Exercise goal –
Search the entries below. Return every line that has "Open" in it.

===== Data section

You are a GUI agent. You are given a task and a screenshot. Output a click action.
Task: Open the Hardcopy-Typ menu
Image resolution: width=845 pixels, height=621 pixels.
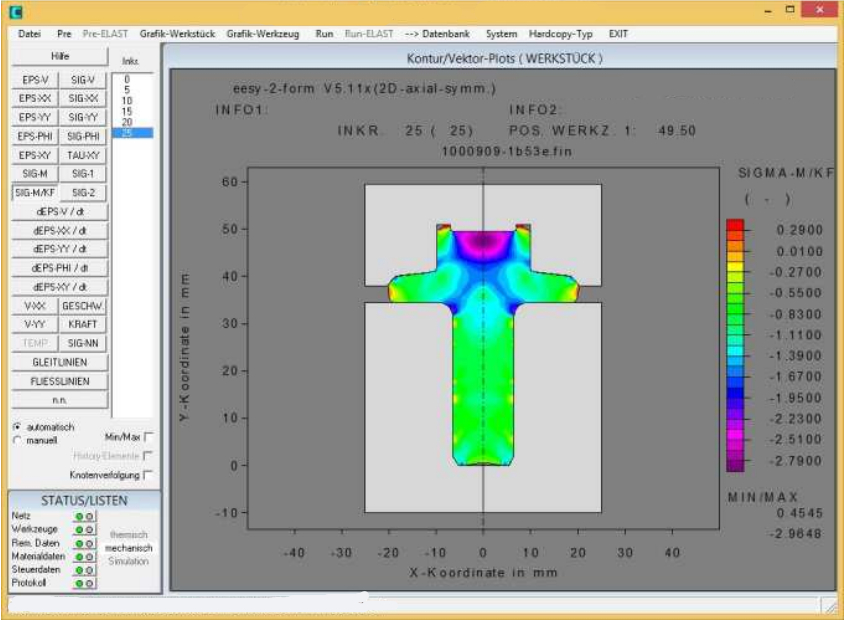point(561,33)
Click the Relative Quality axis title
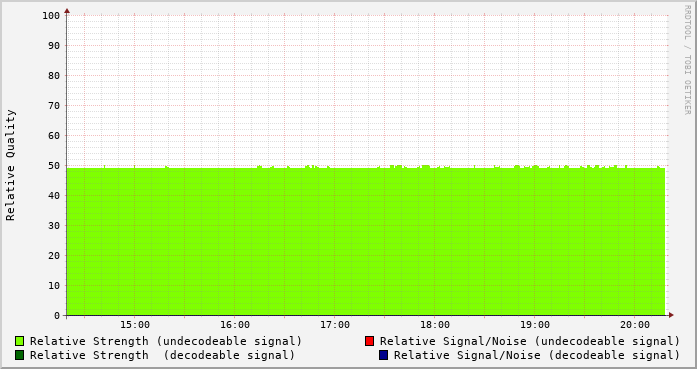The width and height of the screenshot is (697, 369). click(10, 165)
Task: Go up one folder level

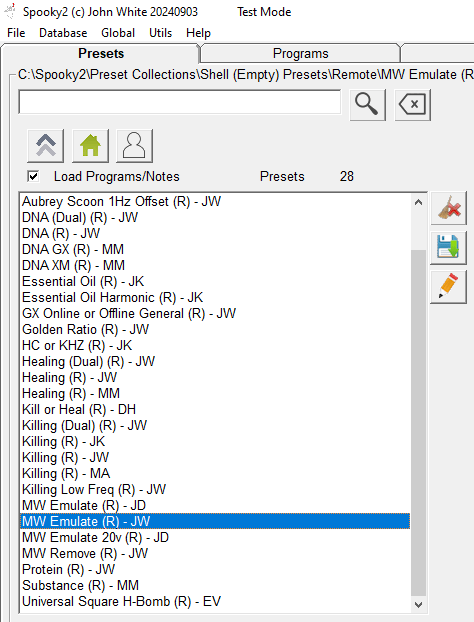Action: coord(46,146)
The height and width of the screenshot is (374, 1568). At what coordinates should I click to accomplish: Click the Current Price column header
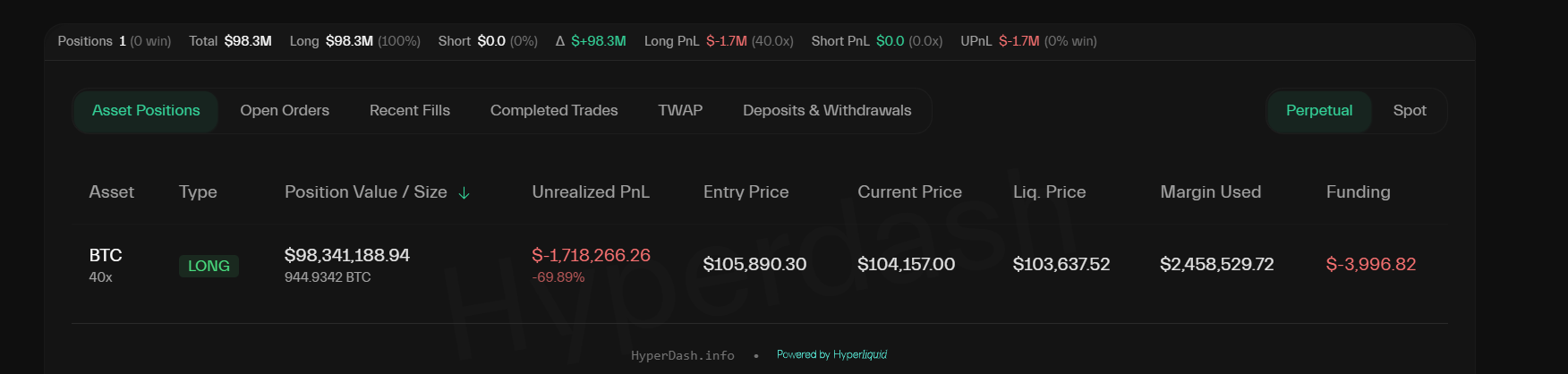(909, 192)
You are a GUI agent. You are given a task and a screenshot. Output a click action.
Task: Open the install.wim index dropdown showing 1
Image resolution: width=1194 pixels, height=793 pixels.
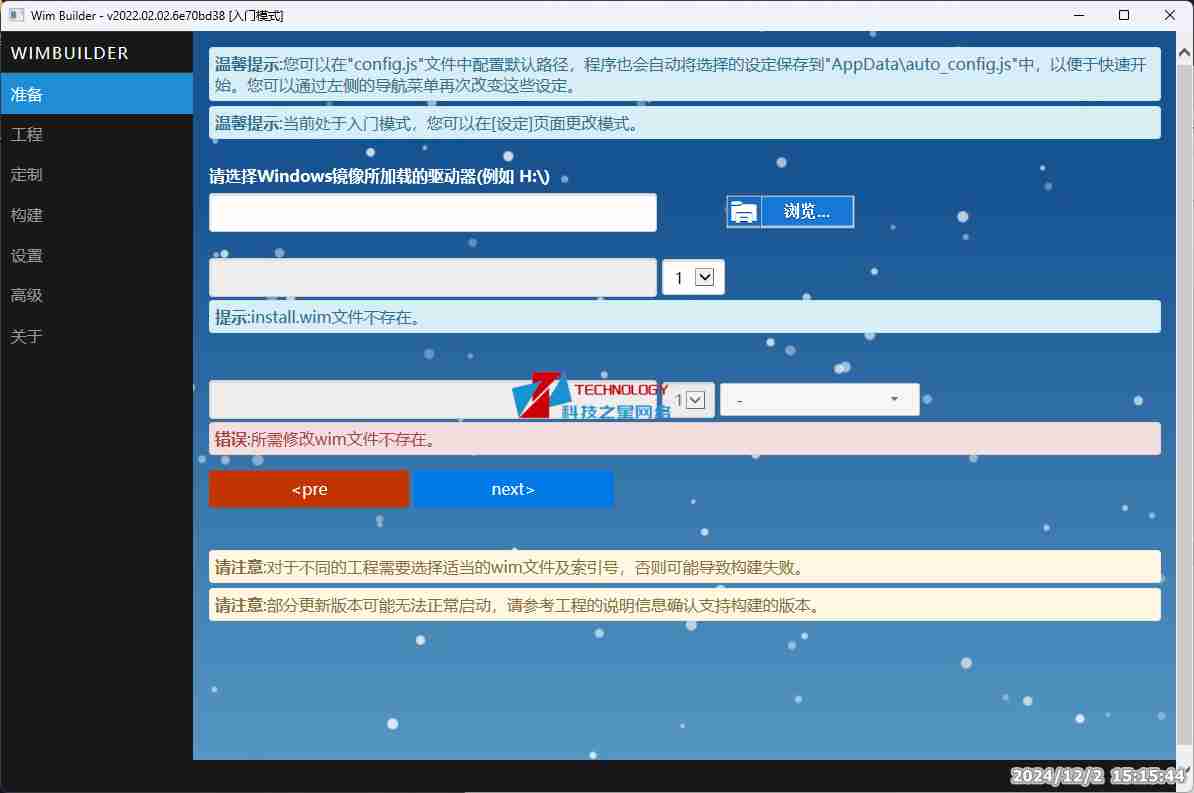coord(693,278)
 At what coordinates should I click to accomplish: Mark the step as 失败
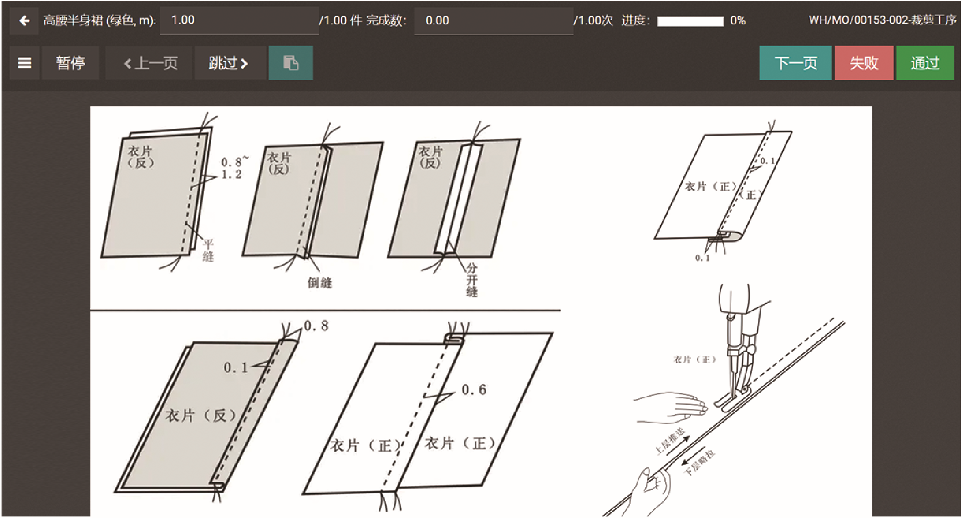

==========

Your response –
Task: Open the Hardcopy-Typ menu
Task: Open the install.wim index dropdown showing 1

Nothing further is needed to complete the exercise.